--- Data for this task ---
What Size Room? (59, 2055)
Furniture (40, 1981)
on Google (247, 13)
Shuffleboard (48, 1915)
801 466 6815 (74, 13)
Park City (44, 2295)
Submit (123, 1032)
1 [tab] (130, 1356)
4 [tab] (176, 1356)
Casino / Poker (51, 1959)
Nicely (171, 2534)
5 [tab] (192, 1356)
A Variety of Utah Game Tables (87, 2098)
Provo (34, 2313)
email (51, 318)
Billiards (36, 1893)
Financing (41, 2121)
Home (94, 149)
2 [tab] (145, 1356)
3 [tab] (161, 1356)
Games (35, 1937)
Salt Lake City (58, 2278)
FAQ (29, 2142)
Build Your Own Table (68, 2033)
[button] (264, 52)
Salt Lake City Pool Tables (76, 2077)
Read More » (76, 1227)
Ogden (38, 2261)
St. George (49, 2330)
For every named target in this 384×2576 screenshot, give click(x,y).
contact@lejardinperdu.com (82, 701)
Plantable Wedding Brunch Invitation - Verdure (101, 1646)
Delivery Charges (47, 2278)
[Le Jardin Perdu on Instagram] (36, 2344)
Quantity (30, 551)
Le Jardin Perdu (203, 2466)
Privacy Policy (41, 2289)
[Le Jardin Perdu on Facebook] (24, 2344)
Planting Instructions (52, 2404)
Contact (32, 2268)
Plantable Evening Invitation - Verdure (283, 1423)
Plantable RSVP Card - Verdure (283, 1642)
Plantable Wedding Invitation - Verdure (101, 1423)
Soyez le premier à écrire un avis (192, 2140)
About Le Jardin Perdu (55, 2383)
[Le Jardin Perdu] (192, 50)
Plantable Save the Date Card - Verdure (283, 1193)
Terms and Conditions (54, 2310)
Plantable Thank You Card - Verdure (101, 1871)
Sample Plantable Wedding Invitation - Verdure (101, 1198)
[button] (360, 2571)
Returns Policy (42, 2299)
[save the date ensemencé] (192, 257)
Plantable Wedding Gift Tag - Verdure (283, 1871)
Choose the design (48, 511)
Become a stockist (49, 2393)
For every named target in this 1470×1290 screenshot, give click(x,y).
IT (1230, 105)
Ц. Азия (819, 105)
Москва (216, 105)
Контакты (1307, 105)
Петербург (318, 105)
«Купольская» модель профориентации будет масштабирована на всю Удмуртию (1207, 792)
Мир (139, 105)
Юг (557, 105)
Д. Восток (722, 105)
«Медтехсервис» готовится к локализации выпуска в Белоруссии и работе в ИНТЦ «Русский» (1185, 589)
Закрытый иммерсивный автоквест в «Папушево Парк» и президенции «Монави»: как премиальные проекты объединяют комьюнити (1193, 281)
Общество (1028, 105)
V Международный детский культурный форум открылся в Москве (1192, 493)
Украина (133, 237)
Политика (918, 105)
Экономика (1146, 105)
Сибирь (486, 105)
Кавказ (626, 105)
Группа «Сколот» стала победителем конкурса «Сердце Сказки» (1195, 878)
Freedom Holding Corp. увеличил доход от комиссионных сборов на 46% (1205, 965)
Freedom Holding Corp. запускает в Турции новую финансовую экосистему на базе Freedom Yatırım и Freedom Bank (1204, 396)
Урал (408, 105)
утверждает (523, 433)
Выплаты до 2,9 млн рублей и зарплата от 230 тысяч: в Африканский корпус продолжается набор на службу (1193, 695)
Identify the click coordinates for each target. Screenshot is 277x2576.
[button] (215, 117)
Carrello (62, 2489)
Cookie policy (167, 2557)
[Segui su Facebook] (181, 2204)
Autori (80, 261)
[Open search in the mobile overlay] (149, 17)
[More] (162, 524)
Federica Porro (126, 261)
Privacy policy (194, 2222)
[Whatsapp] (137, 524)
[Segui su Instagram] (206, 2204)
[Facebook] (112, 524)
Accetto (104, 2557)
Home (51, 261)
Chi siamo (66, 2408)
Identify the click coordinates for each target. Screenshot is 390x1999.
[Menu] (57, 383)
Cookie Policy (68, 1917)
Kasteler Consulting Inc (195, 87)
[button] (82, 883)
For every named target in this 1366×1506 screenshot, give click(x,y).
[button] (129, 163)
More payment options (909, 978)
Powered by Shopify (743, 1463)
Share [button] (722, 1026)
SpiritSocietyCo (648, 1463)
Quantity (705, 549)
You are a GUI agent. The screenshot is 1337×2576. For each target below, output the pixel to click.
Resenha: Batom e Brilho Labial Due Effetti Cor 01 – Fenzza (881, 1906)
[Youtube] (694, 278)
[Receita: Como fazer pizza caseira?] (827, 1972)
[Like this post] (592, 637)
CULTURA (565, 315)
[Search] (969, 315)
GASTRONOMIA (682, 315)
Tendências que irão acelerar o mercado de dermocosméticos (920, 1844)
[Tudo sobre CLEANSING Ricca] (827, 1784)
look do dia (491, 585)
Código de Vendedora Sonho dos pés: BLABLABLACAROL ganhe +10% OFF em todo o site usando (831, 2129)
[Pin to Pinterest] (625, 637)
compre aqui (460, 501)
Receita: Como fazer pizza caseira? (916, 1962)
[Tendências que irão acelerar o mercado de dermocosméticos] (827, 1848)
---
- Task to complete:
In the data above, start at the line that has "Federica Porro (126, 261)", stop after the line that has "[button] (82, 883)", and print every line in between exactly as it stands.

- Task solution:
Federica Porro (126, 261)
Privacy policy (194, 2222)
[Whatsapp] (137, 524)
[Segui su Instagram] (206, 2204)
[Facebook] (112, 524)
Accetto (104, 2557)
Home (51, 261)
Chi siamo (66, 2408)
Identify the click coordinates for each target. Screenshot is 390x1999.
[Menu] (57, 383)
Cookie Policy (68, 1917)
Kasteler Consulting Inc (195, 87)
[button] (82, 883)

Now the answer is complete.